January 18 2017 Latest news:
Adam Aiken, Editor
Thursday, June 2, 2011
Thanks in large part to a huge increase in fraud, consumers are finding that banks and other card issuers are becoming more wary of sanctioning unexpected spending behaviour unless they have been given advance warning. That means an attempt to use your card thousands of miles from home could well run into difficulty if your provider has not been informed in advance that you will be travelling.
“In an effort to protect consumers, banks are using increasingly sophisticated fraud intelligence systems to help identify unusual patterns of spending or high-risk transactions on cards,” said Stuart McKeggie, head of credit cards at Sainsbury’s Bank. “A legitimate overseas transaction can sometimes trigger a referral note on your card that requires the retailer to make an authorisation call to the issuer.

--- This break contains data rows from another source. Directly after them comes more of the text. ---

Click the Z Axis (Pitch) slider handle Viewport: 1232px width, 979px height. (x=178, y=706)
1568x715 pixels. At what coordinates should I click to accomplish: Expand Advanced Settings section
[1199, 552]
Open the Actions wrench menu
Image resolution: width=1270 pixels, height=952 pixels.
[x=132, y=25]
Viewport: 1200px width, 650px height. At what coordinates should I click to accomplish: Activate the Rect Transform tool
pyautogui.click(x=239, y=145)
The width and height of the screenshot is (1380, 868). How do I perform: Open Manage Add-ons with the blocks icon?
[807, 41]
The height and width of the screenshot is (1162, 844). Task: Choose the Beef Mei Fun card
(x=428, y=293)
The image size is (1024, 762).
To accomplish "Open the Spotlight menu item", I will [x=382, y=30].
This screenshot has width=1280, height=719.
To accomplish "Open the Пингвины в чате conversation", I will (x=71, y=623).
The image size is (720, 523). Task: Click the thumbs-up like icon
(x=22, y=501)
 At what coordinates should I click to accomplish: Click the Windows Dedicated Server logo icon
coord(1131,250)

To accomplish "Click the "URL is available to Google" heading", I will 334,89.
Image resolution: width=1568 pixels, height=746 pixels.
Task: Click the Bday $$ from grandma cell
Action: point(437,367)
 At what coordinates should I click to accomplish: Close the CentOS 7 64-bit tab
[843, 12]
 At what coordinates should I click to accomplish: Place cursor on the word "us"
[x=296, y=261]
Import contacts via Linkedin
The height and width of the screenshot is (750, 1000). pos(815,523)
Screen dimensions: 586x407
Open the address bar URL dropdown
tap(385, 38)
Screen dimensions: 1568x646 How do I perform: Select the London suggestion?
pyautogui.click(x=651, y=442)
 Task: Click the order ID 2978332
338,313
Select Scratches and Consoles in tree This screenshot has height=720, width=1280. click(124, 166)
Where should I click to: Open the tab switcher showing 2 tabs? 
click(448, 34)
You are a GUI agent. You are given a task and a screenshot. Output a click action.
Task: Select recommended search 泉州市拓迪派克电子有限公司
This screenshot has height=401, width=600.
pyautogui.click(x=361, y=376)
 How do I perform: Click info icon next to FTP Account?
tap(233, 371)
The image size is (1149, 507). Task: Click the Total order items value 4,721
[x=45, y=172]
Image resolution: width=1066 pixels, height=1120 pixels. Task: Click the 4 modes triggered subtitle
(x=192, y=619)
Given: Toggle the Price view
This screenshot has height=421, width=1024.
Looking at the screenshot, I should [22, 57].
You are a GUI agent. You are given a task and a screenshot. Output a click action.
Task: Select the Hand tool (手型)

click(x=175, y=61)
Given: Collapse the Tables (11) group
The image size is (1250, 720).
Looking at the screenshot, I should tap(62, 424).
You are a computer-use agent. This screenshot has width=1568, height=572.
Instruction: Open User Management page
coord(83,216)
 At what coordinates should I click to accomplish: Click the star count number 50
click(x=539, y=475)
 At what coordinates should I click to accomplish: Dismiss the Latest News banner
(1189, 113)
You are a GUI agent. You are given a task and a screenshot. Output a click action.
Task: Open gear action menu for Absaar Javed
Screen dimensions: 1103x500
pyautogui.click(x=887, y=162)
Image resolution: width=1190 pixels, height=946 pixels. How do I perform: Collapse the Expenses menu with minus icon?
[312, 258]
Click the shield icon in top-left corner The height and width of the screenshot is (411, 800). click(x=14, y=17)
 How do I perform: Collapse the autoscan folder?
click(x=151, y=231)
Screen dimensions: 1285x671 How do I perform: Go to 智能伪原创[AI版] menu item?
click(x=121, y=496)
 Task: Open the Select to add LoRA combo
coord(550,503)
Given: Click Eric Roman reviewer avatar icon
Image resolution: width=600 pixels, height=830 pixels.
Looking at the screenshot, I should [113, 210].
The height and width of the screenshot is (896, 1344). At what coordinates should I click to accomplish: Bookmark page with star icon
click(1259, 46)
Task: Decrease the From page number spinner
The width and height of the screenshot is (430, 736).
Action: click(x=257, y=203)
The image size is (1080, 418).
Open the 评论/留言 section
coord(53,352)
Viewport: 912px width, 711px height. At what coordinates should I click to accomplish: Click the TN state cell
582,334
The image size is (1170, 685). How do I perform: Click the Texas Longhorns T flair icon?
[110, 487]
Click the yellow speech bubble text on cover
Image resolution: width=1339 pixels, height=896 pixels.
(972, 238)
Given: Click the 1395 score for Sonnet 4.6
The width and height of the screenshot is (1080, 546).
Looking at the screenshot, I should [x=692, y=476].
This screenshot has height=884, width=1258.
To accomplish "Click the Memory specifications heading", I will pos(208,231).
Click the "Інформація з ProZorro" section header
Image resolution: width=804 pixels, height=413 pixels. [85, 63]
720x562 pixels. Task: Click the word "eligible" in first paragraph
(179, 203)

“Unfortunately, sometimes retailers overseas decide to decline the card rather than make the call.
“It’s a sensible precaution for cardholders to let their provider know if they’re planning to use their card abroad, regardless of which country they’re intending to visit, to help prevent triggering any anti-fraud security.”
Research by Sainsbury’s suggests that more than 3.5 million Britons have had their credit cards declined while overseas.
Card fraud cost banks £400m last year, with the number of victims jumping by 40pc to more than 2.4 million people.